_To do_. Return only the lines below starting at the line containing "Given: Pick the Form I-766 option" and ending at the line containing "The height and width of the screenshot is (623, 761).", both included, exactly as they are and with no pictures.

_ _ _ _ _

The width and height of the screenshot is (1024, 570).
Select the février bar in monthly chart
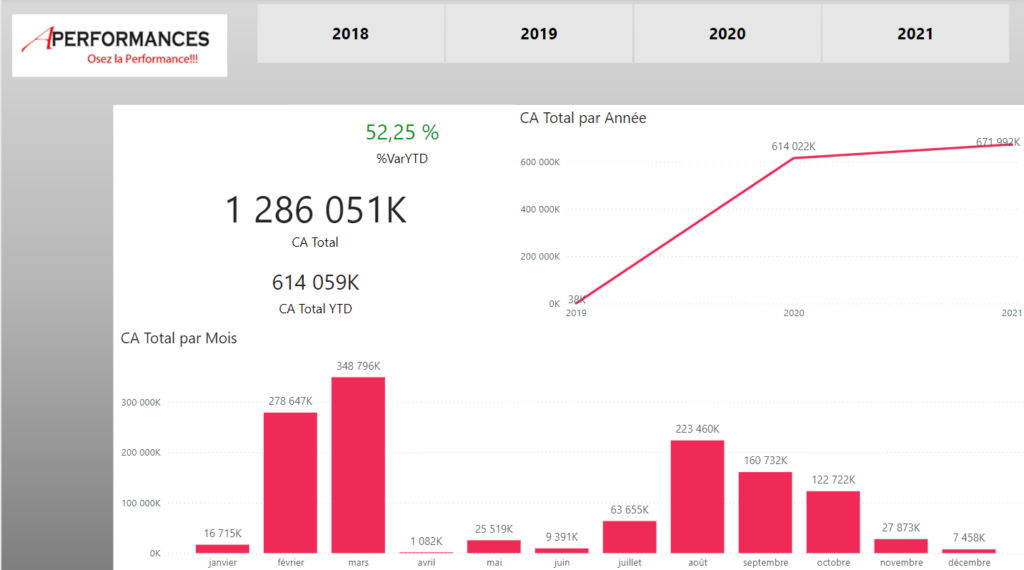290,483
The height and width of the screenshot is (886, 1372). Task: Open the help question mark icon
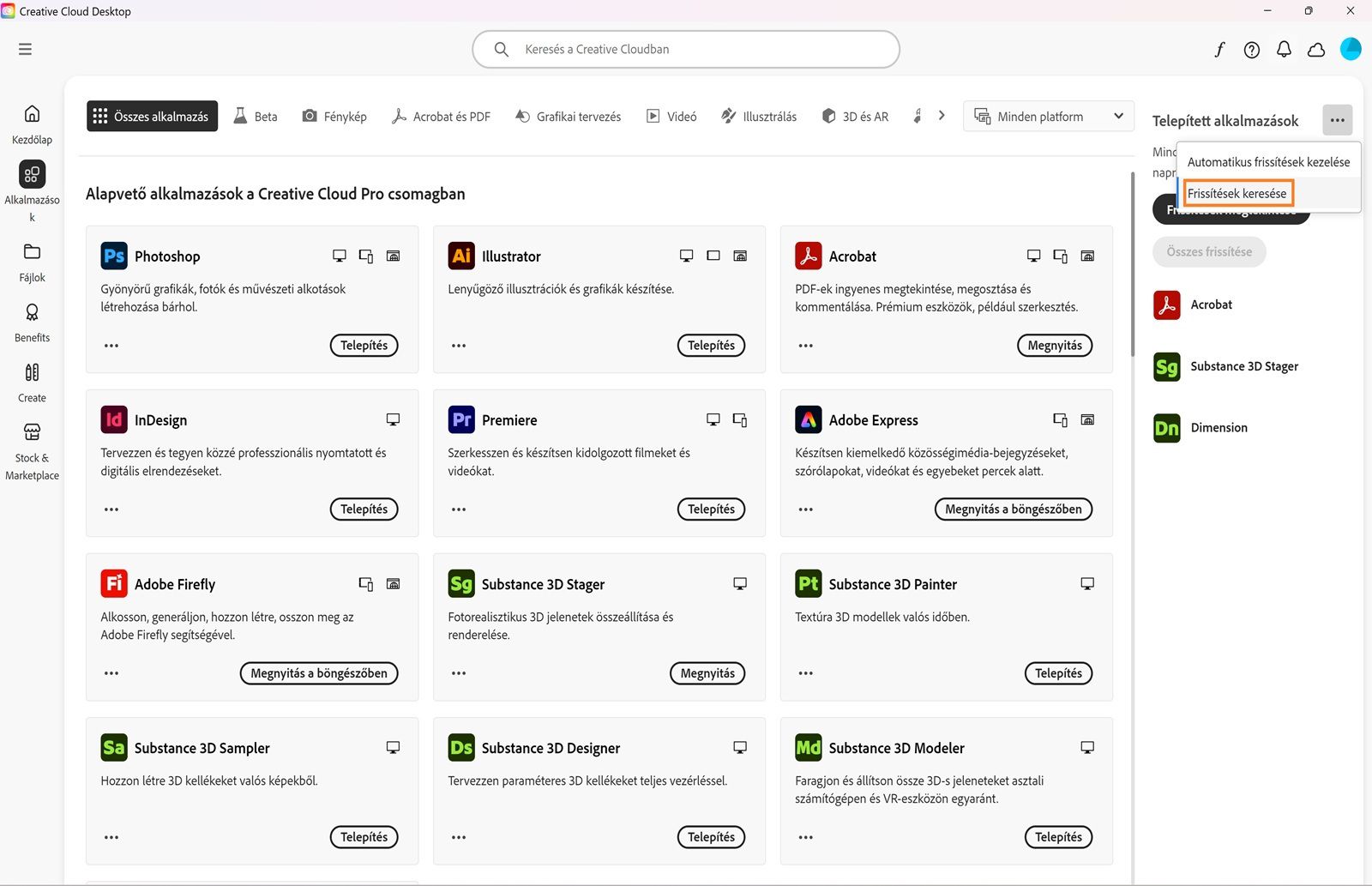(1252, 50)
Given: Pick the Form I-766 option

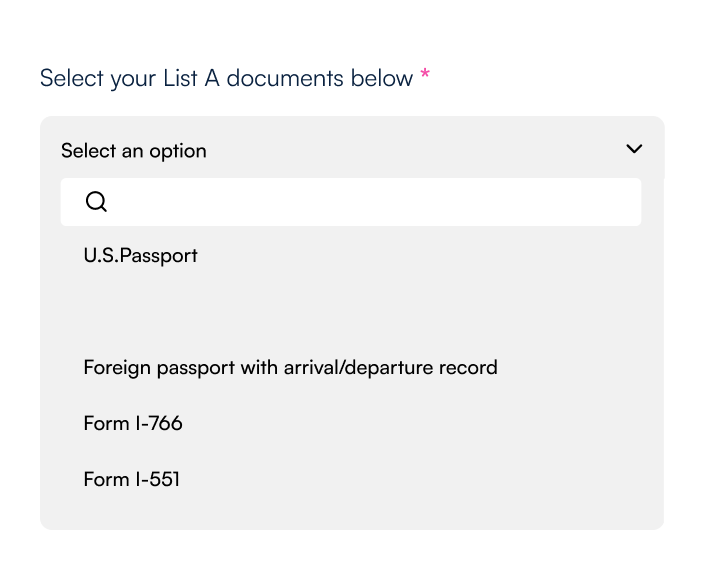Looking at the screenshot, I should (133, 423).
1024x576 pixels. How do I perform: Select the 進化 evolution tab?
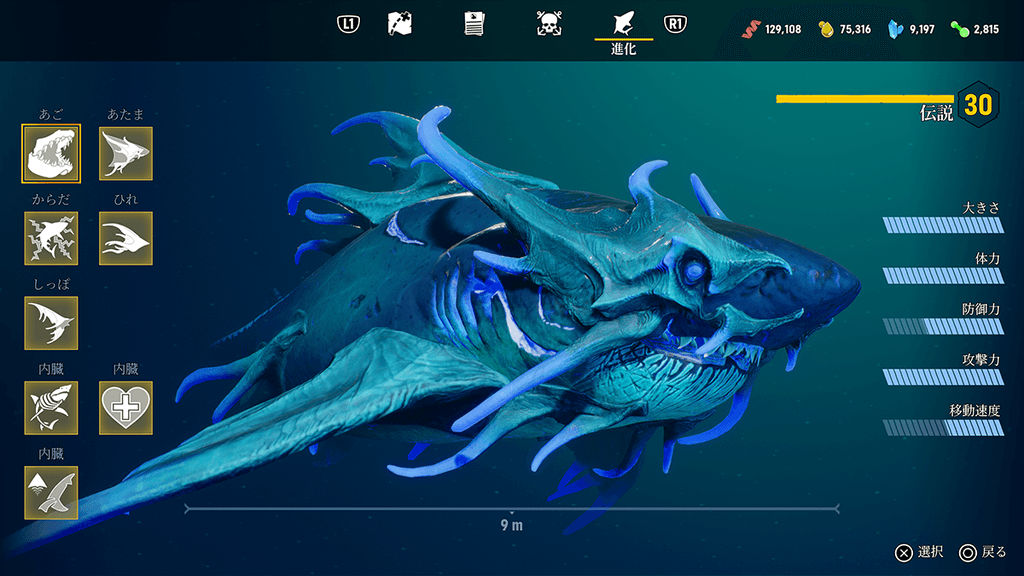pyautogui.click(x=623, y=30)
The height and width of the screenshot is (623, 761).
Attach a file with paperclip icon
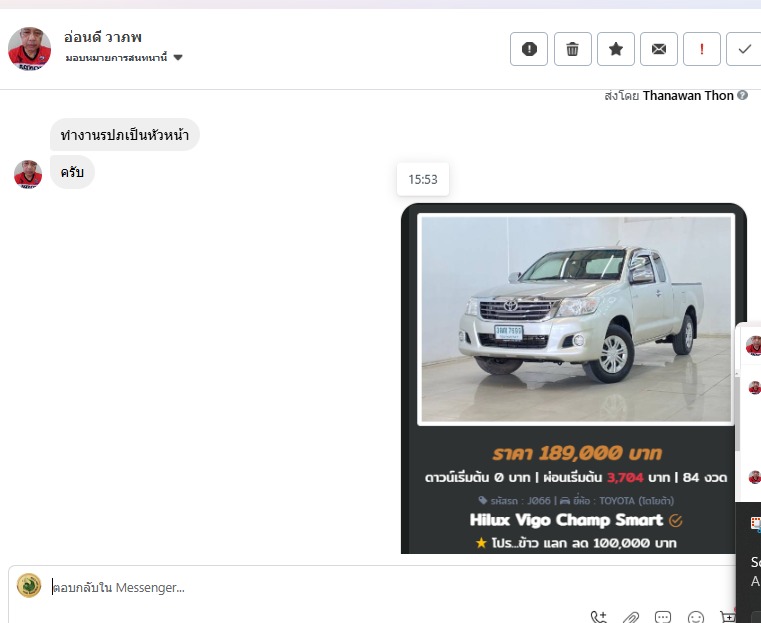tap(631, 617)
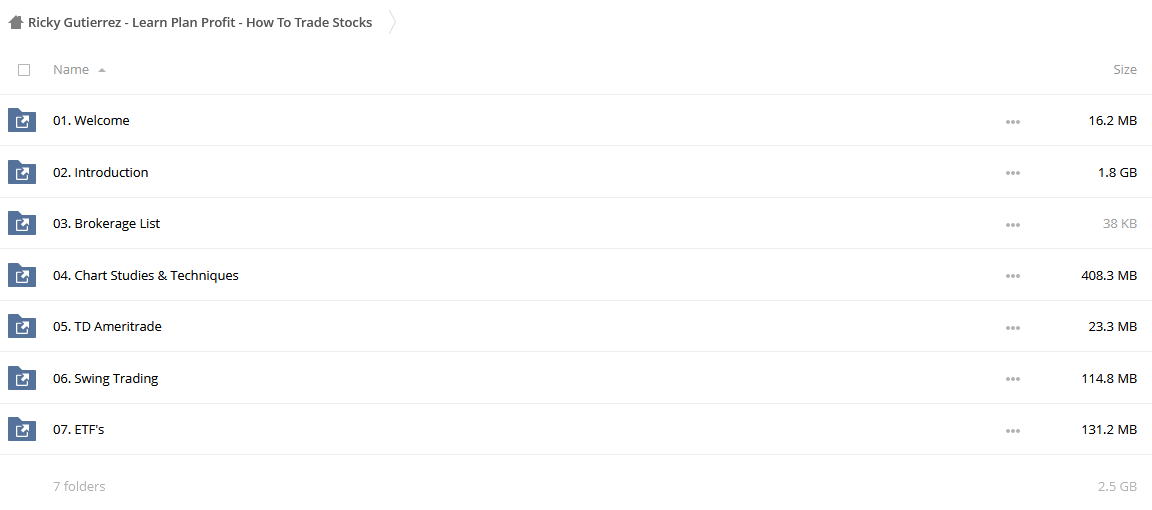Click the 02. Introduction folder icon
Image resolution: width=1152 pixels, height=510 pixels.
point(22,172)
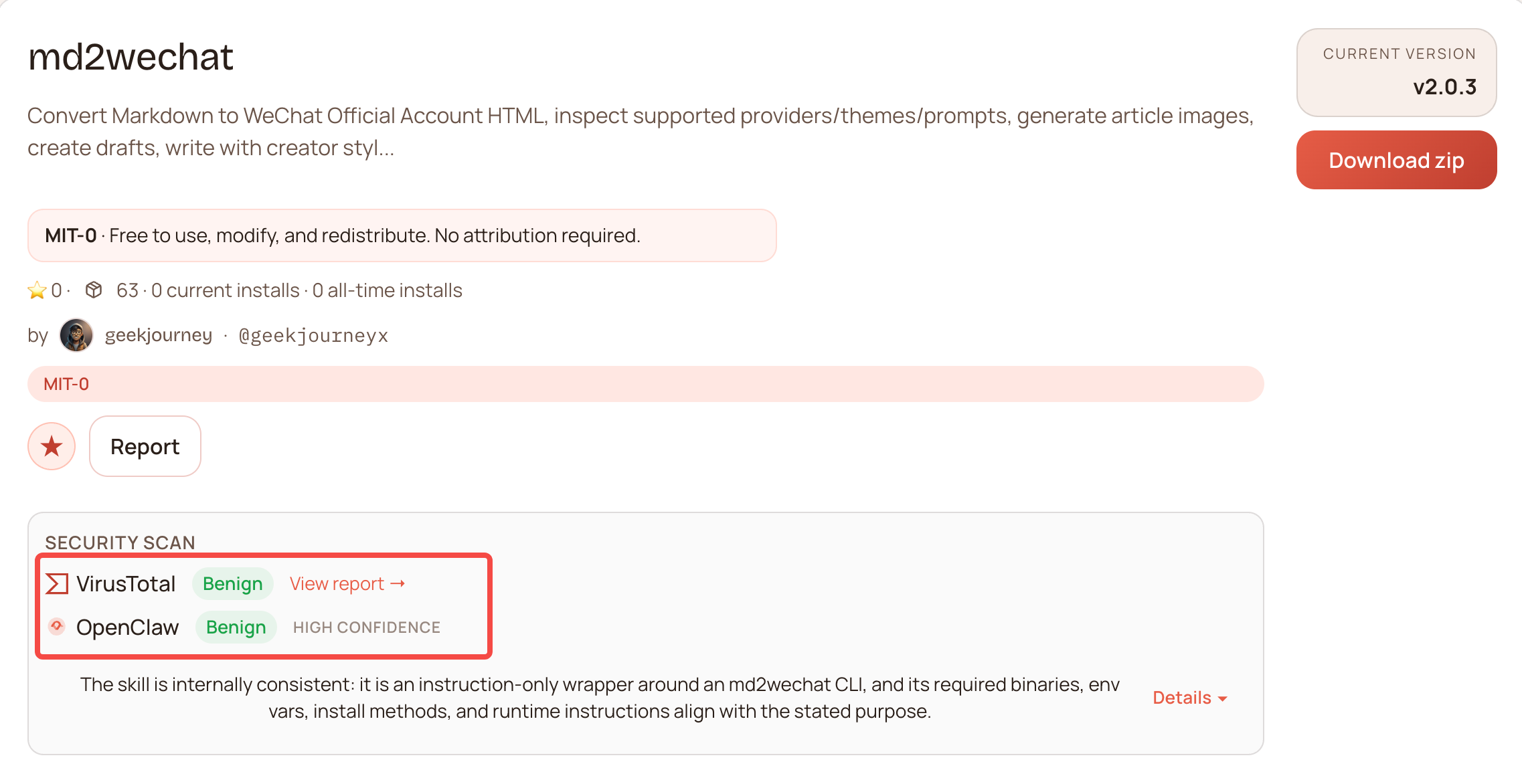
Task: Click the v2.0.3 current version box
Action: point(1396,72)
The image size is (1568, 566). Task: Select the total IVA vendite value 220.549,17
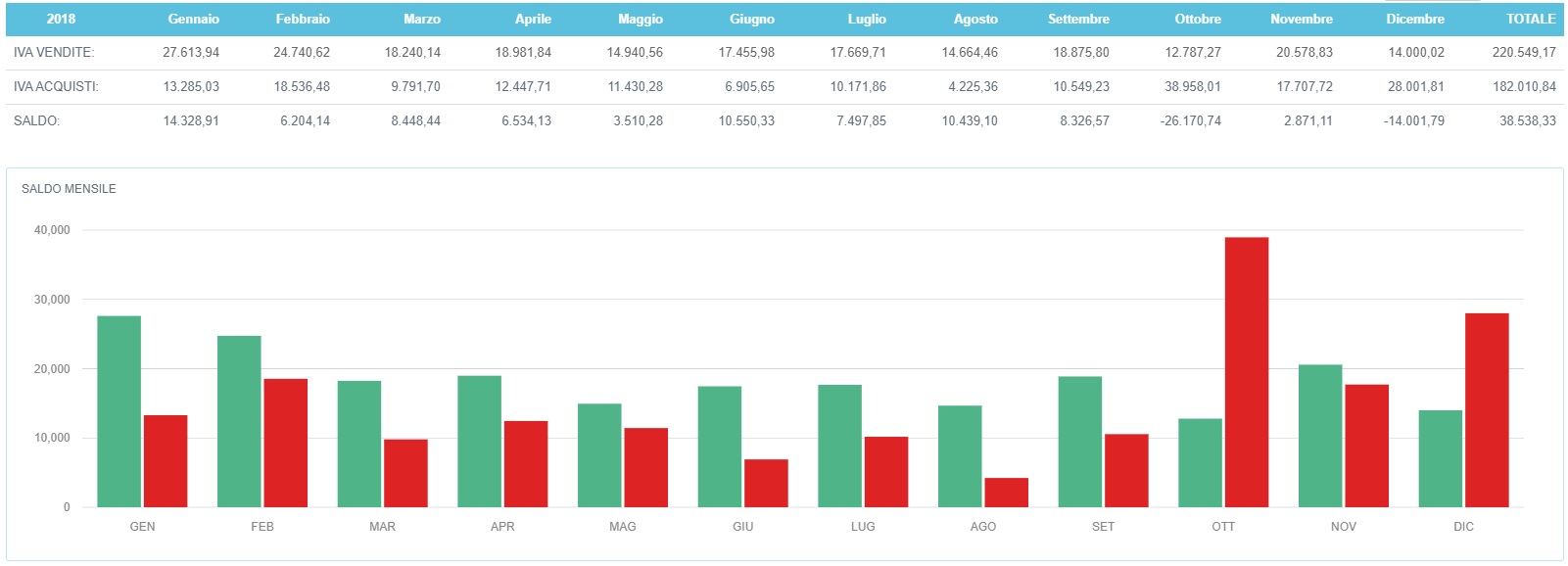(1523, 52)
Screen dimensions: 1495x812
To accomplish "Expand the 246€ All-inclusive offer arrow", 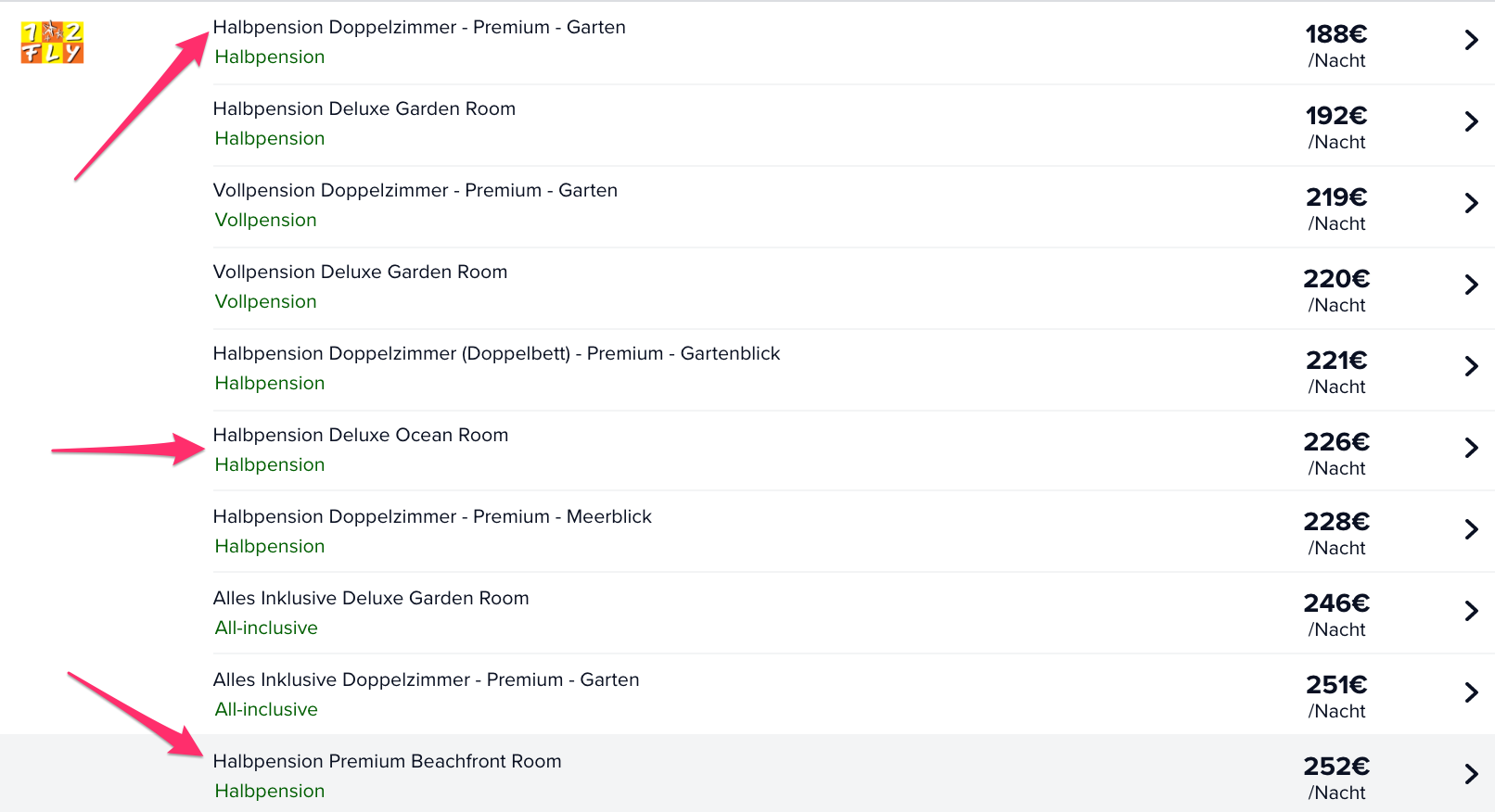I will click(1471, 611).
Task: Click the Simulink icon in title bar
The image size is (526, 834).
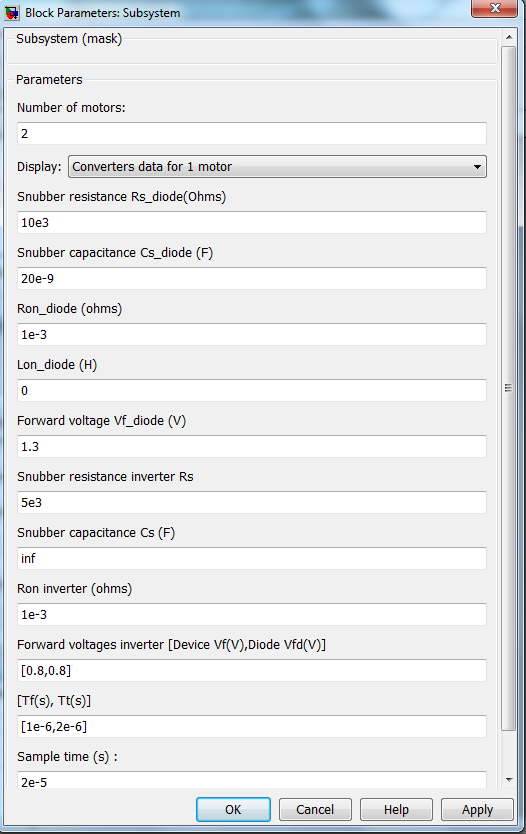Action: click(12, 12)
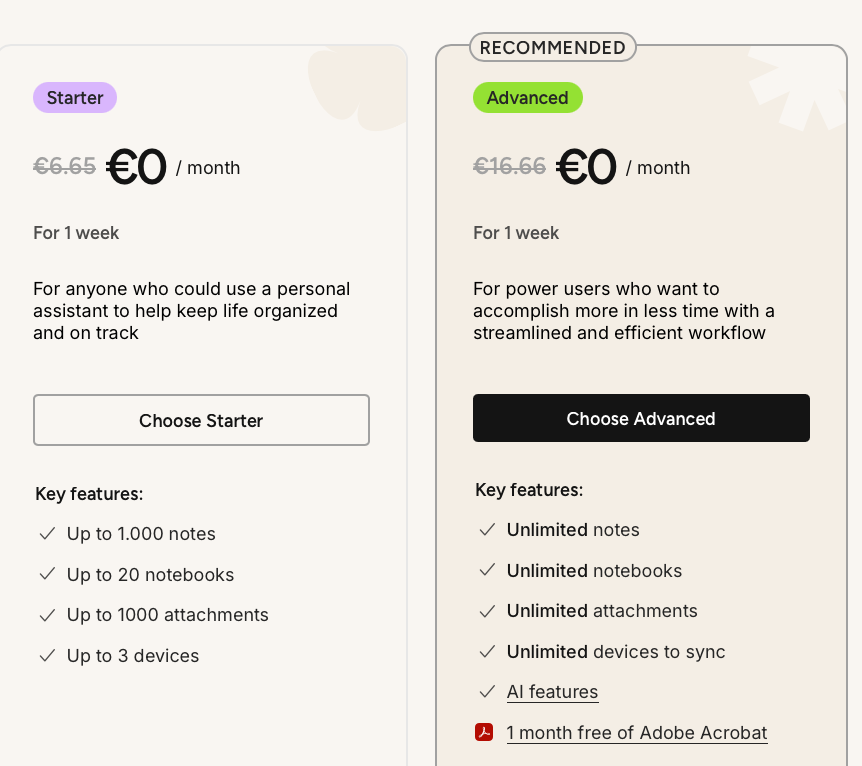Click checkmark beside Unlimited attachments
This screenshot has width=862, height=766.
[487, 611]
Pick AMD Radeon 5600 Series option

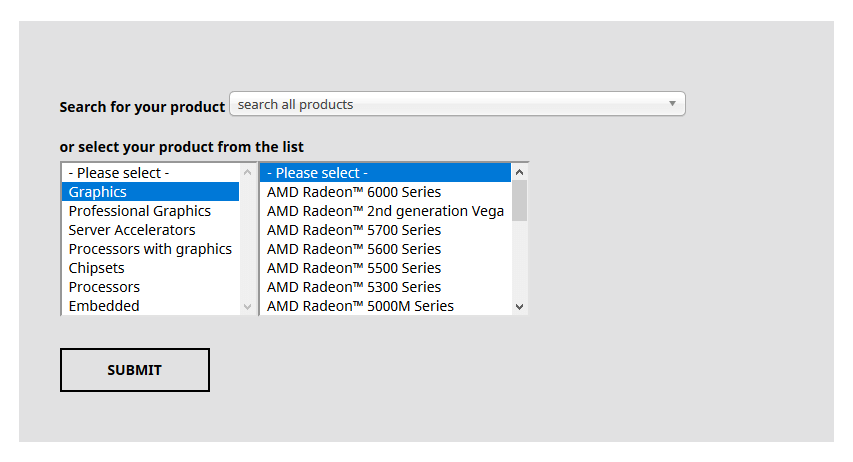click(385, 249)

_ _ _ _ _

_Response to this task_.
Given: Pick the Form I-766 option

Looking at the screenshot, I should (133, 423).
1024x576 pixels. How do I perform: Select the 進化 evolution tab?
pyautogui.click(x=623, y=30)
The height and width of the screenshot is (623, 761).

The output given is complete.